Another reason is that it's not as easy as it looks. OpenSSL became an integral part of the system with many consumers relying on it. Let's name some at least: WAN boot, install software (yes, you cannot install Solaris without OpenSSL libraries any more), Apache, SSH and many others. Upgrading 0.9.7d to 0.9.7l would mean that we would have to spend literally a couple of months to be reasonably sure that nothing is going to break.

Of course, nothing is supposed to break but that's not good enough. No one can be reasonable sure without proper testing. One example for all. When upgrading from 0.9.7d to 0.9.8a in OpenSolaris, there was an undocumented change in behaviour of OpenSSL_add_all_algorithms(3). In 0.9.7d OpenSSL_add_all_algorithms(3) apparently did also what SSL_library_init(3) was supposed to do. According to the documentation, OpenSSL_add_all_algorithms(3) doesn't do anything about SSL stuff so that's fine. However, the problem was that some applications written some time ago relyied on that, using SSL without proper use of SSL_library_init(3). Without proper testing of everything we wouldn't have found out before shipping the new version. The project of upgrading OpenSSL in Nevada took roughly 5 months.

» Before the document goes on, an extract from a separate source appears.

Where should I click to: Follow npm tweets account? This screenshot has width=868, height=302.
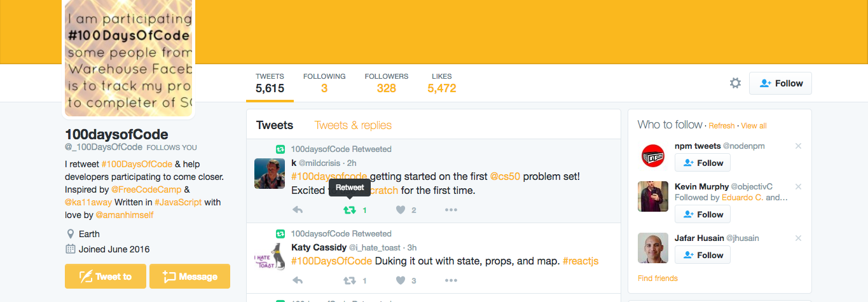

I would conlude that since there is no significant reason for a new OpenSSL version in S10 now, then, well, there is no need to upgrade. If you are interested why we don't upgrade to the newer 0.9.8x version in S10, read on. The answer for this question is also simple - it's quite difficult and definitely risky because of binary incompatibility between 0.9.7 and 0.9.8 branches. Let me explain why.

Binary incompatibility between different branches

Some basic facts first:

  • 0.N.Mx (like 0.9.7d) version is binary compatible with 0.N.My (0.9.7i). If it's not then it's a bug and OpenSSL team will fix it very quickly.
  • 0.N.Mx is NOT binary compatible with 0.N.Px or 0.N.Py. The incompatibility is a reason why M changed to P. Example is 0.9.7d in S10 and 0.9.8a in Nevada.
  • API compatibility is not an isssue
  • symbols in OpenSSL are not versioned but since DT_SONAME in a dynamic section of ELF dynamic object (= the OpenSSL library) contains all three numbers (0.N.M) then no application built against 0.N.M can be dynamically linked with 0.N.P by mistake. Linker just won't allow it.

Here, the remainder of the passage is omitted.